Il récitait, également, « l’Ultima Verba » d’un autre poète non moins célèbre, Victor Hugo, et notamment les deux derniers verts pour « énoncer la valeur de l’exil, répéter le pouvoir prophétique de la poésie et enfin de dresser la statue du poète proscrit ». C’est un peu Bourguiba, l’exilé de Saint Fort Nicolas, avec six de ses camardes, qui « s’appropriait » ces deux dernières strophes pleines de ressemblances :
J'accepte l'âpre exil, n'eût-il ni fin ni terme,
Sans chercher à savoir et sans considérer
Si quelqu'un a plié qu'on aurait cru plus ferme,
Et si plusieurs s'en vont qui devraient demeurer.
Si l'on n'est plus que mille, eh bien, j'en suis ! Si même
Ils ne sont plus que cent, je brave encor Sylla ;
S'il en demeure dix, je serai le dixième ;
Et s'il n'en reste qu'un, je serai celui-là !

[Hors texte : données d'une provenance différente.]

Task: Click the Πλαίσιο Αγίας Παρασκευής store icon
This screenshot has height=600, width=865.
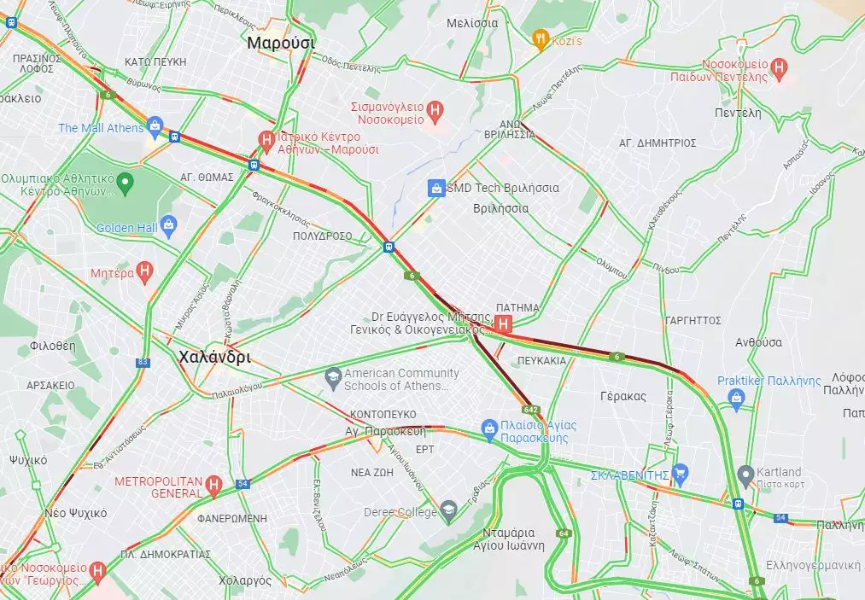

Aujourd’hui, on commémore le 23ème anniversaire de sa mort. Il a quitté ce bas monde le 6 Avril 2000, presque dans l’indifférence totale. Toutefois, les Grands Hommes, malgré les vicissitudes de la vie et l’ingratitude des humains, ne tombent pas dans l’oubli. Leurs œuvres les ressuscitera toujours. Plus de deux décennies après sa mort, Habib Bourguiba est toujours présent dans les esprits. Ses enfants, femmes et hommes célèbrent, chaque moment de sa vie comme s’il était là, avec eux, parmi eux, qui veille sur son leg, un leg que les dures années ne sauraient effacer. Ils chantent sa gloire, se remémorent ses actions, les premiers pas d’un pays nouvellement souverain, la santé et l’éducation pour tous, la libération de la femme et ce fameux Code du statut personnel qui a résisté aux contre vents et marées, à toutes les tentatives de sa remise en cause, ses positions vis-à-vis des grands conflits et des grandes questions internationales comme le conflit palestino-israélien et son fameux discours d’Ariha en Mars 1965, la guerre froide, ses rapports avec les grandes puissances…Ou encore cette leçon administrée en direct au bouillant Moammer Kadhafi au Palmarium en 1972 et…cette ténacité à faire condamner Israël au conseil de sécurité suite à l’agression contre Hammam Chott en octobre 1985 et à « imposer » aux Etats Unis de ne pas opposer son habituel véto…Il était Jughurtha, le roi numide, qui avait réussi.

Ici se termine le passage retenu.